Washington (Reuters/AFP/AP – Die Bundesregierung und deutsche Firmen haben am Donnerstag bei den Verhandlungen zur Entschädigung ehemaliger Zwangsarbeiter nach Angaben von Anwälten sechs Milliarden Mark angeboten. Dieses Angebot für hunderttausende NS-Zwangsarbeiter sei aber viel zu gering, erklärten die Anwälte der Opfer in Washington. Die deutschen Firmen erwiesen sich damit als die „modernen und echten Raubritter des kommenden Jahrtausends“. Der Sonderbeauftragte der Bundesregierung, Otto Graf Lambsdorff, verhandelt derzeit in Washington über die Höhe der Entschädigungssumme. Bislang war in Verhandlungskreisen eine Summe von fünf bis acht Milliarden Mark genannt worden.

Die Anwälte der ehemaligen Zwangsarbeiter sprachen von einer „enormen Enttäuschung“. „Ich habe der deutschen Delegation gesagt, dass sie der deutschen Regierung und dem deutschen Volk mehr Schaden zugefügt hat, als sie sich je vorstellen kann“, sagte der Anwalt Mel Weiss. Das Angebot belaufe sich umgerechnet auf das Jahr 1940 auf weniger als 300 Millionen Dollar (550 Millionen Mark).

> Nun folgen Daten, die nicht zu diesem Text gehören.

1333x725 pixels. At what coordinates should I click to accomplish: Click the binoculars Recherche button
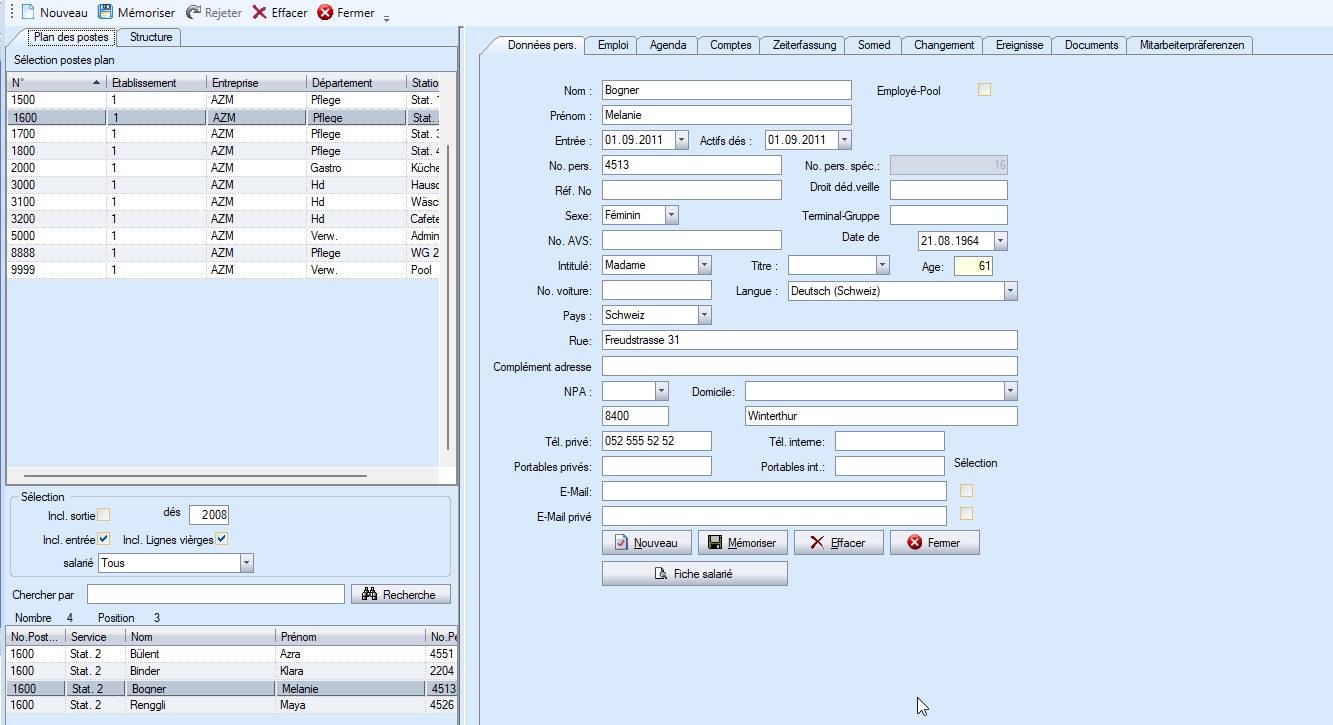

Weiss hatte zuvor am Rande der Verhandlungen erklärt, Lambsdorff habe angekündigt, das deutsche Angebot werde würdevoll und angemessen sein. Er gehe davon aus, dass die Worte „würdevoll“ und „angemessen“ in diesem Zusammenhang wohl die Interessen der Aktionäre betreffen. Weiss hatte von der deutschen Industrie mindestens 20 Milliarden Dollar gefordert. Der Anwalt des Weltkongresses der Orthodoxen Jüdischen Gemeinden sagte, die deutsche Industrie scheine zu versuchen, mit einer möglichst billigen Lösung davonzukommen, die nicht akzeptabel sei.

Lambsdorff hatte sich am Donnerstag zu Beginn einer neuen Verhandlungsrunde mit Vertretern jüdischer Organisationen, acht Regierungen, Firmen und Opfer-Anwälten vorsichtig optimistisch geäußert. Er hoffe, es werde eine Einigung geben, sagte er bei seiner Ankunft im US-Außenministerium. Im WDR sagte er aber auch, für eine Lösung werde mit Sicherheit eine weitere Konferenz benötigt.